I hadn't mentioned it in my books because it is a ship, not an animal or monster. It is an enchanted watercraft. But it was recorded by different ethnologists over a century ago. Let's see what they have to say about it.
Vicuña Cifuentes in 1915 (Estudios de Folklore chileno. Mitos y supersticiones recogidos de la tradición oral chilena, con referencias comparativas a los de otros países latinos. page 26, wrote:
"Caleuche is a submersible ship that sails in the seas of Chiloe. It is manned by witches, and on dark nights it has been seen afloat, brightly lit up. The Caleuche has a feature, when the circumstances demand, it can become a trunk, a rock or any other object, and its sailors become sea lions or aquatic birds. It is an infernal pirate that brings terror to the homes of the islanders, who know that if they have the bad luck of becoming its prey, even for one instant, they will lose their minds, and with their face turned around, towards their bakcs for the rest of their lives... It is also called the Ship of the Arts.. when a boat disappears mysteriously it is taken as a fact that it was boarded by the Caleuche's crew and its passengers held captive on board the fearsome pirate ship."

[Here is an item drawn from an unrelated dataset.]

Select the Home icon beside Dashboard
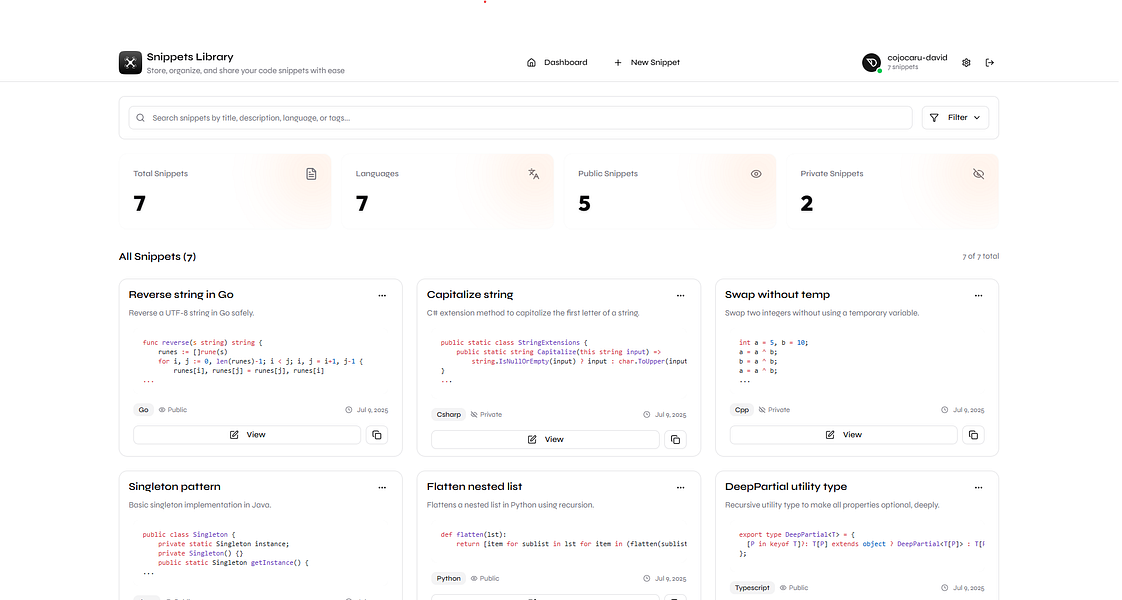The height and width of the screenshot is (600, 1122). [530, 62]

F. Cavada, in 1914 wrote about it (Chiloé y los Chilotes). He also said it was submersible; "a mythical submarine ship, that sails both seas and rivers... It is the same story of the phantom vessel, so popular in the Cape of Good Hope, and in other people of the Baltic and Mediterranean seas and the Antilles. Better said, such a vessel is a popular myth in almost all times and countries.
The Flying Dutchman
The Flying Dutchman myth is about a ship that is doomed to sail the seas forever. It is the outcome of a pact with the devil, signed by the ship's Dutch captain, to navigate safely and avoid the terrible storms on the southern tip of Africa (Cape of Good Hope). It is also seen at night, a phantom vessel. The ship can never dock at any port, and must sail the seas forever.
Alejandro Cañas desiribed it in 1911 (Vol XI de los Trabajos del Cuarto Congreso Científico o Pan Americano celebrado en Santiago de Chile del 25 de Diciembre de 1908 al 5 de Enero de 1909, Estudios de la Lengua Veliche, p. 256). He called it the Ship of Art, manned by witches and wizards, and "that many have said they have seen it and navigate at night, lit up, and with red sails."
The origin of the myth
Death and pestilence at sea was not uncommon in the 1500s and 1600s. Scurvy, tropical diseases, even the plague were rife at that time. The myth probably originated when sailors or people living on the shore sighted a derelict vessel, with its crew dead, pushed by the winds... a phantom ship, with a ghostly crew.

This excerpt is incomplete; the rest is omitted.